One solution I was part of, was to read all XSD sources into an aggregated Schema object using SchemaFactory.newSchema(Source[] schemas) . 我参与其中的一种解决方案是使用SchemaFactory.newSchema(Source[] schemas)将所有XSD源读取到聚合的Schema对象中。 This aggregated Schema was then able to validate any XML document that referenced any "top" schema; 然后，该聚合的模式能够验证引用任何“顶部”模式的任何XML文档。 all imported schemas had to be part of the aggregated schema. 所有imported架构都必须是聚合架构的一部分。 As I remember it, it was necessary to order the Source array by dependency, so that if Schema A imported Schema B, Schema B had to occur befor Schema A in the array. 我记得，有必要按依赖关系对Source数组进行排序，这样，如果Schema A导入了Schema B，则Schema B必须在数组中的Schema A之前发生。

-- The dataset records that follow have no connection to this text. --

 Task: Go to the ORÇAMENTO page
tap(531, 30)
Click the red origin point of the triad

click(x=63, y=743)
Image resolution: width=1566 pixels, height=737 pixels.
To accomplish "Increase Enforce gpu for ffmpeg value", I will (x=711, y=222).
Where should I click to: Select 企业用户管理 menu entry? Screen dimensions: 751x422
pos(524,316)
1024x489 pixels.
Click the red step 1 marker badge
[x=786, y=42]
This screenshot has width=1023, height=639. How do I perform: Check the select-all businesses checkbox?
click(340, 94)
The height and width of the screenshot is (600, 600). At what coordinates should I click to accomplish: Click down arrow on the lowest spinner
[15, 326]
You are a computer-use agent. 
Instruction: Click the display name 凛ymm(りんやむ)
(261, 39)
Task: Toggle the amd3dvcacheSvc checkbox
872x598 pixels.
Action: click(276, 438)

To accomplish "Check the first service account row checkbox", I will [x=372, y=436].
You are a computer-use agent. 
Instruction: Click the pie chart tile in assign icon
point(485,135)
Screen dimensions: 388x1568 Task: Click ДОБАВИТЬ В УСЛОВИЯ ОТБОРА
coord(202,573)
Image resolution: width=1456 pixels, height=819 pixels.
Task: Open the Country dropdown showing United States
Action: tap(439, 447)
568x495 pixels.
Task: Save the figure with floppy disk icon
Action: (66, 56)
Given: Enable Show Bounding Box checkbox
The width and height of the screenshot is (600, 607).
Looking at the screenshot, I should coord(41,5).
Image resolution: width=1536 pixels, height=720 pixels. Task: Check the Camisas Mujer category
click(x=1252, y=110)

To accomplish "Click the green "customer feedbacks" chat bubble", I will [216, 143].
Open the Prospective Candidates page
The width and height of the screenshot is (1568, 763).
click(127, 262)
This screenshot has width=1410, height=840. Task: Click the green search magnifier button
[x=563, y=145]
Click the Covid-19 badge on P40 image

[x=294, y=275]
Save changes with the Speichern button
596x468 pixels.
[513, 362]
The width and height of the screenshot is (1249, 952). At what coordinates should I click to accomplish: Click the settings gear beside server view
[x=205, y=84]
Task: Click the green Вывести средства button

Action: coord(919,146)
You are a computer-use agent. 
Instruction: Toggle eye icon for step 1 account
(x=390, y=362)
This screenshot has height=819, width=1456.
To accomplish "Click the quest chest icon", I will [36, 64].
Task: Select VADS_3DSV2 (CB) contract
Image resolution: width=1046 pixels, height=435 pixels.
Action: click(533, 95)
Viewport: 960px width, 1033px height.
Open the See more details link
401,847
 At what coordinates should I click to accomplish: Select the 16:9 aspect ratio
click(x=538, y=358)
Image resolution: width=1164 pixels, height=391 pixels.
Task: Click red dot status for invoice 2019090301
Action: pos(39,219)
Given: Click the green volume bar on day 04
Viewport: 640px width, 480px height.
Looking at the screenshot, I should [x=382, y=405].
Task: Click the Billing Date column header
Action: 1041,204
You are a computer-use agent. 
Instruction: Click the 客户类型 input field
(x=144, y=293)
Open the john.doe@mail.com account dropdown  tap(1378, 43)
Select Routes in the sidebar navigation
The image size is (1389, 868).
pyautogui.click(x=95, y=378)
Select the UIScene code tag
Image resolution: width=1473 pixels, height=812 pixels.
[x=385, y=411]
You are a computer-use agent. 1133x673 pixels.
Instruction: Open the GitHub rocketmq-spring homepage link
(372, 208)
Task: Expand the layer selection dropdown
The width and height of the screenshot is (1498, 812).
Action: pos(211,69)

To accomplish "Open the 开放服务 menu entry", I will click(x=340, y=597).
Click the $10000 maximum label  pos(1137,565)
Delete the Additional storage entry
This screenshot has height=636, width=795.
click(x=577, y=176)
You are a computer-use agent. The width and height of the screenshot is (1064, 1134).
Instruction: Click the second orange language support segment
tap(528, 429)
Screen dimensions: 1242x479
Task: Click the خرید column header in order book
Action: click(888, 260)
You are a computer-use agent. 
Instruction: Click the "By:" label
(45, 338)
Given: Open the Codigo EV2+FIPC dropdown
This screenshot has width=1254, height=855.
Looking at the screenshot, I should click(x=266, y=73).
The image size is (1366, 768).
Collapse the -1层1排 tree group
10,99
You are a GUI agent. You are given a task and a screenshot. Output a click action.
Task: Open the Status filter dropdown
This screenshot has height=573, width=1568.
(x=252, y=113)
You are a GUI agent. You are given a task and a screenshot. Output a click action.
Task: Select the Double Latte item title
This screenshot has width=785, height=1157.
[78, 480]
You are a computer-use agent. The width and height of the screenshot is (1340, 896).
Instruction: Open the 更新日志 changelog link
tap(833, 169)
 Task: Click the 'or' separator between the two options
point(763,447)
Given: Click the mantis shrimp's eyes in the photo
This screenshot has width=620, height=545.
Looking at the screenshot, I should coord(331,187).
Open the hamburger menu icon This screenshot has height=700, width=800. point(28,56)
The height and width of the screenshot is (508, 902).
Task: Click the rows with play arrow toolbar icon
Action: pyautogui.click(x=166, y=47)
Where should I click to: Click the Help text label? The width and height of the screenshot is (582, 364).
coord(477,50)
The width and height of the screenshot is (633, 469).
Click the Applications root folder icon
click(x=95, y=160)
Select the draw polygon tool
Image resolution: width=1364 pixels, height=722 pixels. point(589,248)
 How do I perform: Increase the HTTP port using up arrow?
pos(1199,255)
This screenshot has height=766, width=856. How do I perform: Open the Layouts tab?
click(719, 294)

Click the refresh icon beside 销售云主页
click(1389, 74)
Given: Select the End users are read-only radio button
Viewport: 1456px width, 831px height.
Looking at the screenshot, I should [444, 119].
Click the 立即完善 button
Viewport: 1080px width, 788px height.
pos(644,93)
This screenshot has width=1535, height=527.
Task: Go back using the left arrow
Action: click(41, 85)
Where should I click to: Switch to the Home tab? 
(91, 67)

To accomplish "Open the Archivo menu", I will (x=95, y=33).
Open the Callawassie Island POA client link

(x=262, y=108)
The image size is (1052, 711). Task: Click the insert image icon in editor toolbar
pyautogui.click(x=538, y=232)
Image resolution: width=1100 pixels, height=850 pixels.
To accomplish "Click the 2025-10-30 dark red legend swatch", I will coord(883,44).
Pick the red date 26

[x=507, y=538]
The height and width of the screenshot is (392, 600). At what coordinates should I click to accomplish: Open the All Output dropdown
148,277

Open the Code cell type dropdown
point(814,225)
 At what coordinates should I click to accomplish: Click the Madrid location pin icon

Also, as I recall, <include> didn't work very well with this mechanism. 另外，正如我记得的那样， <include>在这种机制下不能很好地工作。

Another solution would be to set an LSResourceResolver on the ShemaFactory. 另一个解决方案是在ShemaFactory上设置LSResourceResolver 。 You would have to implement your own LSResourceresolver that serves byte- or character streams based on the input to the resolver. 您将必须实现自己的LSResourceresolver ，它根据解析器的输入来提供字节流或字符流。 I haven't personally used or researched this solution. 我尚未亲自使用或研究此解决方案。

The first solution has of course the benefit that schema parsing and processing can be done once and reused for all validations that follows; 第一个解决方案当然具有这样的好处，即模式解析和处理可以一次完成，并可以重复用于随后的所有验证。 something that will probably be difficult to achieve with the second option. 第二种选择可能很难实现。

Another thing to keep in mind (depending on your context): It is a good design choice to control the whole "resolving" process (ie control how the parsers get access to external resources), from a performance as well as a security perspective. 要记住的另一件事（取决于您的上下文）：从性能和安全性角度来看，控制整个“解析”过程（即控制解析器如何访问外部资源）是一个不错的设计选择。